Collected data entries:
+ + + + + + +
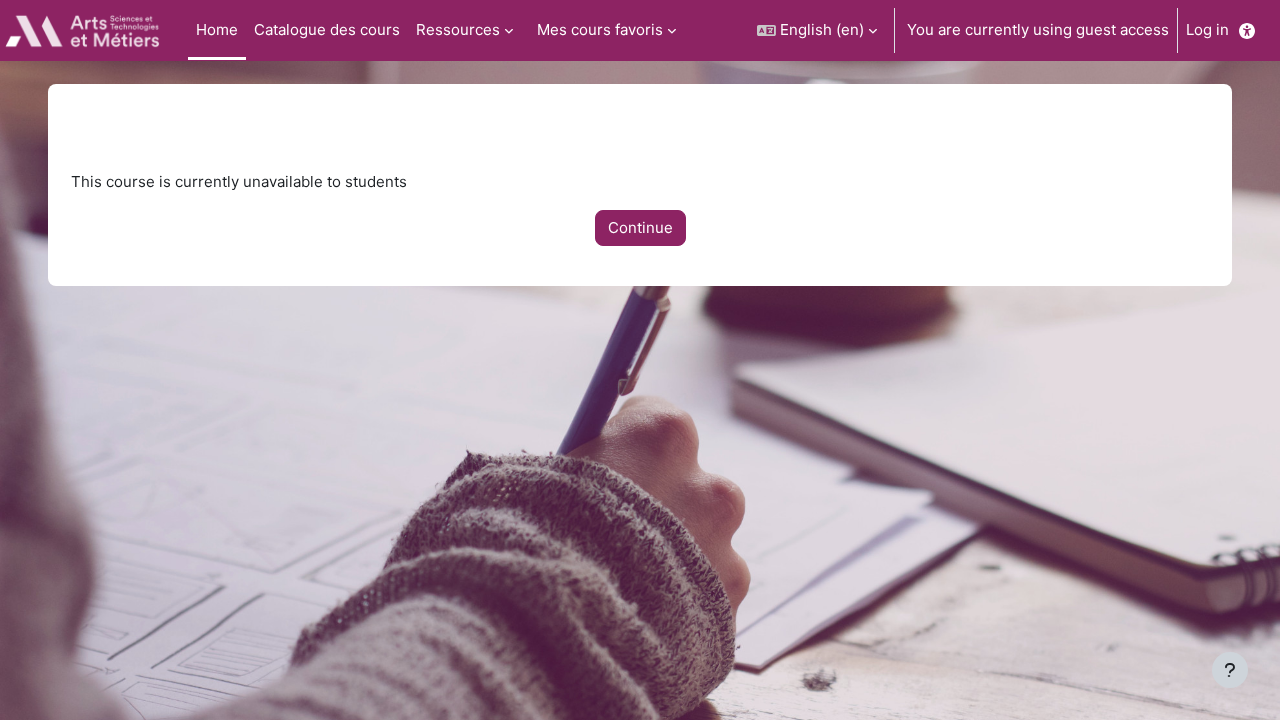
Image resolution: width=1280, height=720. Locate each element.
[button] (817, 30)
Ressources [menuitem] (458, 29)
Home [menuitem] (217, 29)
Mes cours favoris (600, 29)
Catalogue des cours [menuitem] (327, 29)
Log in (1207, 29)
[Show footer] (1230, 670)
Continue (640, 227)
+ + + + + + +
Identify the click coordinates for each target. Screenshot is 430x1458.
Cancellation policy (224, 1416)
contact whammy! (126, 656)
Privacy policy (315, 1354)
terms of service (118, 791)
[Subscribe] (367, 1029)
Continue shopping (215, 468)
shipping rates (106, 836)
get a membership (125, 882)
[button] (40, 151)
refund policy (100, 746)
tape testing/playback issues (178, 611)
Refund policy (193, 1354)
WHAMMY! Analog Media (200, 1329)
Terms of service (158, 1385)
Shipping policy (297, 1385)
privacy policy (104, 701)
+ + + + + + +
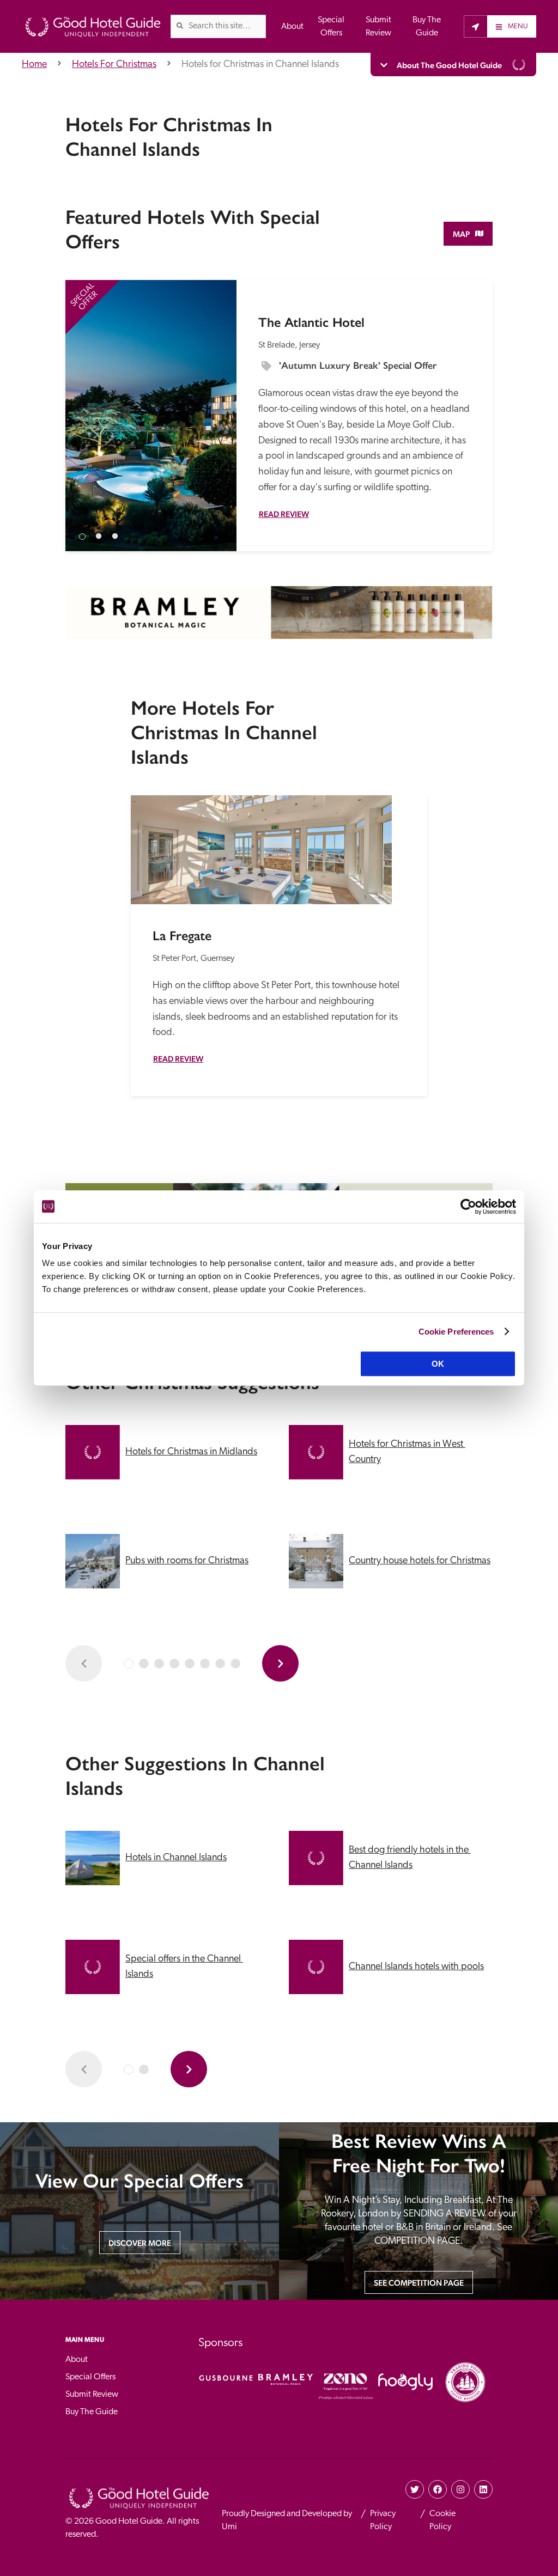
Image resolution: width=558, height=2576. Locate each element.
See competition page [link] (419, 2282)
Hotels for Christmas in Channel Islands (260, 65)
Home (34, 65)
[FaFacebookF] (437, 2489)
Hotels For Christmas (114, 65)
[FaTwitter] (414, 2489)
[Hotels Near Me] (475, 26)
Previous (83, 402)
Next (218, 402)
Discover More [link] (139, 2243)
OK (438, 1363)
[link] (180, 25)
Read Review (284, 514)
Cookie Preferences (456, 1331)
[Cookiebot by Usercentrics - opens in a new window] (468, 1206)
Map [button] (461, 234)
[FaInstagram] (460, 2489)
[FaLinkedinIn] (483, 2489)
+ + + + + + +
**Task statement:**
Take the lines above from the one containing "Read Review (284, 514)" to the one containing "[FaLinkedinIn] (483, 2489)" and retype them exactly, both ends included, with nothing added.

**Task result:**
Read Review (284, 514)
Cookie Preferences (456, 1331)
[Cookiebot by Usercentrics - opens in a new window] (468, 1206)
Map [button] (461, 234)
[FaInstagram] (460, 2489)
[FaLinkedinIn] (483, 2489)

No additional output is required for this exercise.